- RECORD EXCERPTS
---+---

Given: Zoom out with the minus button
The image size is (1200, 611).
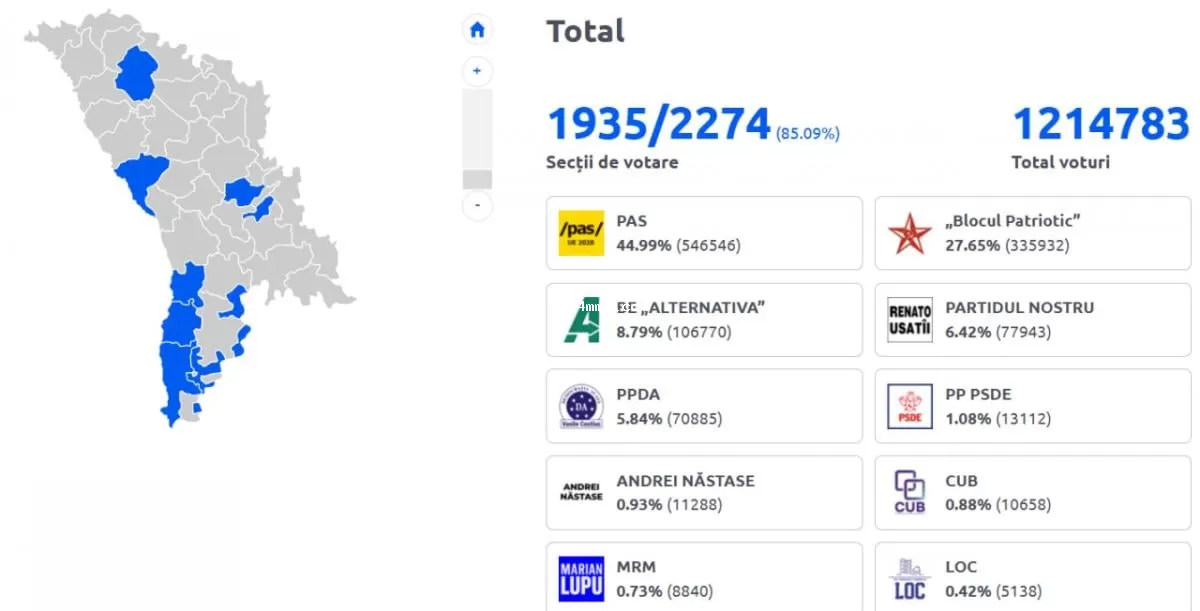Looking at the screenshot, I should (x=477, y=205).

---+---

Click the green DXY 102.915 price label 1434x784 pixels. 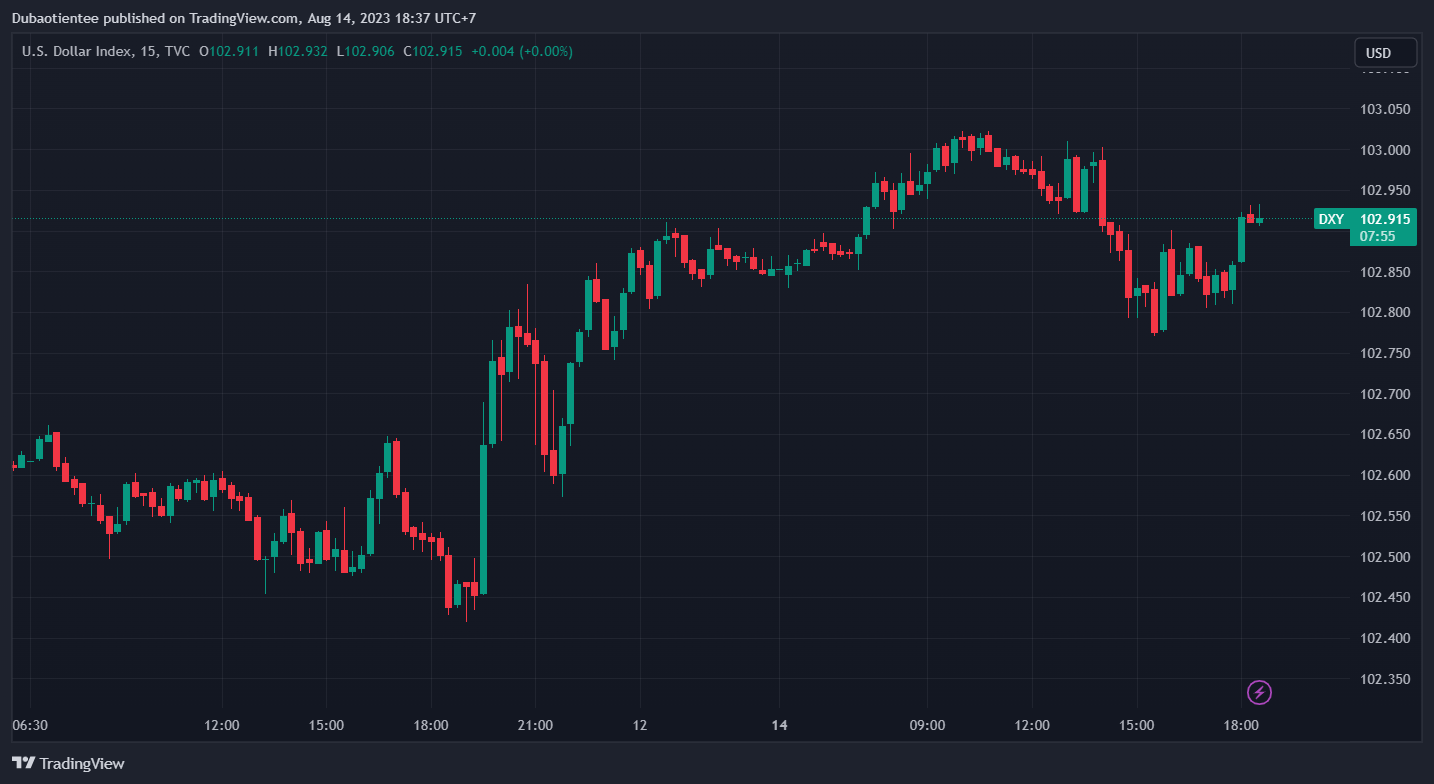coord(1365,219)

---+---

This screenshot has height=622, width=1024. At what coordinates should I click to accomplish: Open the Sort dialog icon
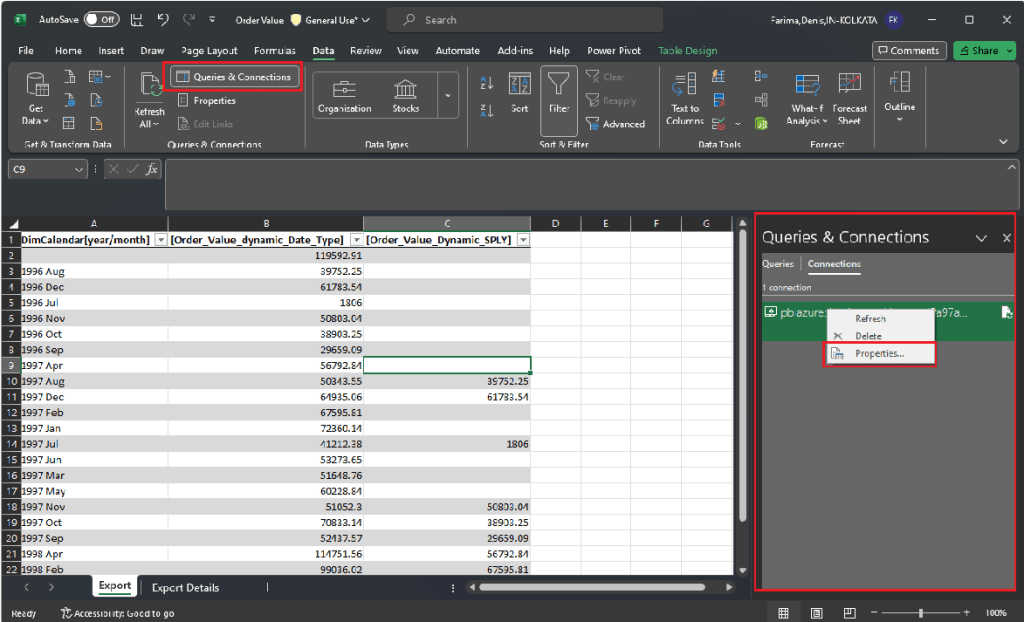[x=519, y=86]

---+---

- WHAT YOU ARE ASKED TO DO
Could you render the listing lines as a numbered list, from the line containing "This screenshot has" through the line containing "[x=519, y=86]", leaving out blank lines and pictures?

- TASK SOLUTION
1. This screenshot has height=622, width=1024. At what coordinates should I click to accomplish: Open the Sort dialog icon
2. [x=519, y=86]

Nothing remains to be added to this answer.